“You had only two uncles, me and your father’s brother,” he said.
“Our father had a brother?” said the niece.
“Yes, a few years older. We only met him once, he was kind of estranged from your father and his father. He was funny, and personable, and seemed like a very nice guy. He was as big as your father, and had dark hair. We sat on the back porch playing cards, at your grandparents’ house in Queens.”
“How come we never heard of him?”
“You’d have to ask your parents. I have no idea. Maybe it was the fact that they were estranged, had virtually no contact once the brothers were adults. I don’t know. Maybe it has to do with his mental illness,” the sole uncle said.
“Mental illness?” said the nephew.
“Look, I know virtually nothing about the man, except for a pleasant afternoon we spent with him. And that he was taking some psycho-pharmaceutical and his psychiatrist apparently had told him to have nothing further to do with the family, that it would only aggravate his condition. And like I said, we only met him that one time, never heard about him after that.”
“Whoa, his ‘psychiatrist’?” said the niece.
“You know, in most families you have your pick of aunts, uncles, cousins. You will have the ones you feel closest to, a real kinship, and many others will leave you cool, or even cold. In our family, since the family tree was so ruthlessly pruned back in 1942, you get only one or two uncles — in your case one. Your other uncle probably died before you were born, another reason you never heard of him, I guess.”
“How did he die?” said the nephew.
“That’s just speculation, we really have no idea. He could still be alive, he’d be in his early seventies now”
“Jesus,” said the niece, glancing at her phone.

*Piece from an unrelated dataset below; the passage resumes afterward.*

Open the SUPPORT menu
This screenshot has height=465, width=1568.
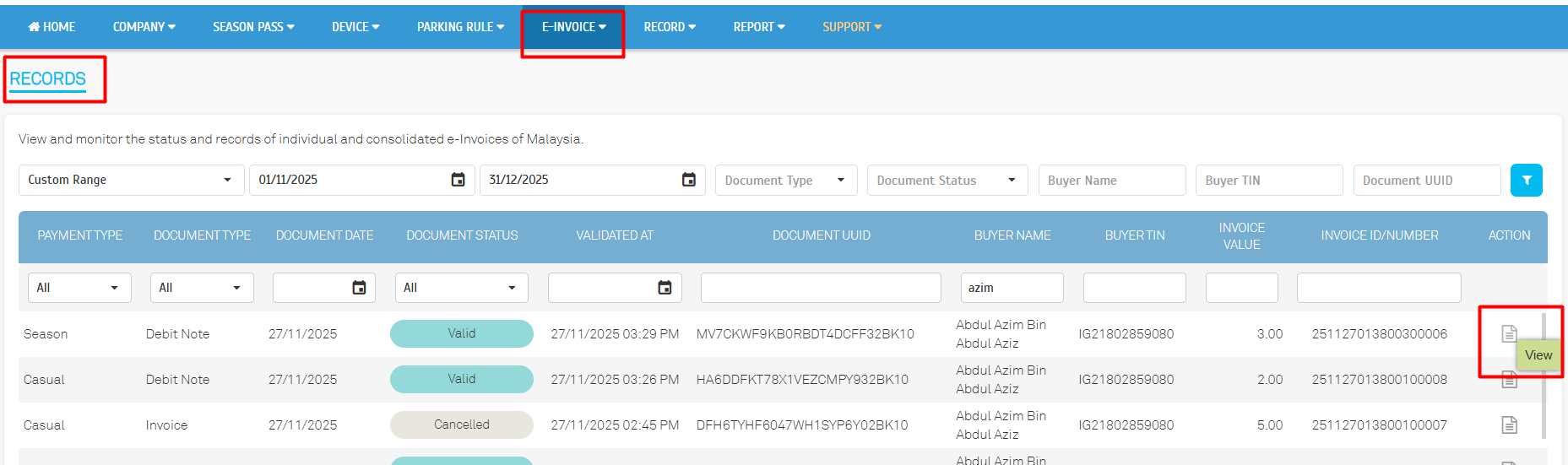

“I can tell you what happened two generations ago, on your mother’s side, when the German army ran across the area we’re from, on their way to invade the heart of the Soviet Union. Between the winter of 1941 and the winter of 1942 everyone in our family was murdered, except for the handful of people who arrived here between 1904 and 1923. The areas they came from were, as they say, cleansed of Jews by the SS and willing local anti-Semites. We know a few of their names, we know what happened to their towns, the muddy little hamlets they came from. Everyone was executed, end of story.”
“That would make you a little paranoid, I guess,” said the nephew.
“Claro que si, sobrino,” said the uncle.
“I can only say a little bit more, because to some people, well, this is ticklish to say… some people believe that anything that causes pain or anguish should be avoided. The passive voice and all that. You don’t touch a nerve that’s raw. If it’s bad, or makes you feel bad, especially if it evokes shame or anger, don’t talk about it. Talking about it is very dangerous,” he turned to his niece.
“You know, when you were a baby and first learned to sit on the potty to do your business, your mother asked you once why you have no hesitation to sit there and pee but the other thing, the shitting business, you weren’t ready to do that in the potty. She asked why. You said, with great seriousness and conviction, and you couldn’t have been more than two: it’s very dangerous!“
“Ha, I forgot about that,” the niece said.
“What I hear you saying between the lines, Uncle, is that you are very dangerous,” said the nephew.
“Yes, nephew, if you believe in making sure every source of shame and anger is completely repressed at all times, someone like me is very dangerous. I’m as dangerous as pooping in a potty, more dangerous, actually,” said the uncle.
“Some people believe it’s better to lie than to expose and talk about regrettable, shameful or terrible things. We have a president like that. Never made a mistake, never been wrong, never had any reason to reflect or do anything differently, nothing to apologize about, anything bad that ever happened in his life was somebody else’s fault. You know, a lot of people live that way. I try not to judge those motherfuckers, but I can’t live like that. If I know I hurt you, and I care about you, I’m going to try to make it right, starting with an apology. Unfortunately, not everybody does that.”
“This is getting a little awkward,” said the niece.
“I agree,” said the uncle, “where are we going for lunch?”